Naps improve job performance, too: A NASA study found that a 40-minute rest boosted the performance of sleepy pilots and astronauts by 34 percent. Although the daily workplace duties of many nappers might not entail such high stakes, the notion of being well-rested is of growing importance for many big companies and executive leaders.
Google, Nike and Zappos, for instance, offer nap rooms to employees. Media mogul Arianna Huffington’s 2017 book, The Sleep Revolution: Transforming Your Life, One Night at a Time, espoused the many benefits (both professional and personal) that come from getting your Z’s.
And because more than 1 in 3 adults don’t get enough sleep, the deficit is also becoming a focus at some meetings and conventions. Here are some simple ideas to promote a moment of rest for attendees:
A dedicated wind-down area: The bustle and pace of big meetings can leave any overbooked executive in need of a quick respite. Designating a safe, stress-free space to recharge is a simple way to flip the switch. Set up an essential oil diffuser—lavender is a good choice for its soothing properties—and play calming music to set the mood.

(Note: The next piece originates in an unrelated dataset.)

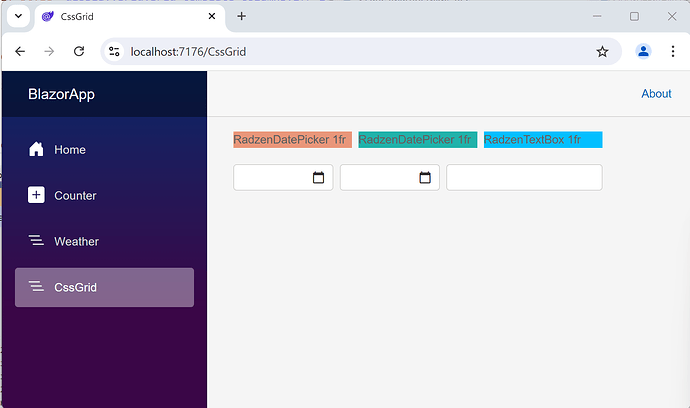Screen dimensions: 690x408
Task: Click the CssGrid list icon
Action: [36, 287]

Scheduled rest breaks: The best time to nap? It’s typically between 1 p.m. and 3 p.m., when your blood sugar begins to dip after lunch. Put an optional (or mandatory) break on the agenda for guests to retreat to their rooms or enjoy on-site options unrelated to the work at hand.
Meals and snacks for healthy sleep: With attendees possibly traveling from other time zones, it’s likely their circadian rhythms are thrown off. Certain foods can help everyone’s clocks realign as quickly as possible. Timing of meals and snacks also matters; serve larger (yet lean) items at breakfast and lunch, with lighter fare at night.
Sleep-friendly swag: Everyone loves a good gift bag. Whether it’s scented hand cream, pillow spray, soft pajamas or an eye mask that can be put in a hotel room refrigerator to chill off, thoughtful items that encourage sleep—be it overnight or a quick afternoon snooze—can help make self-care both a pleasure and a priority.
Therapeutic treatments and meditation: Some high-energy people just aren’t the napping type. But they can still benefit from a moment of calm. Hosting chair massages or group yoga can inspire antsy or overscheduled guests to take a few minutes for themselves. Your clients might even start saying “ommm” on a regular basis!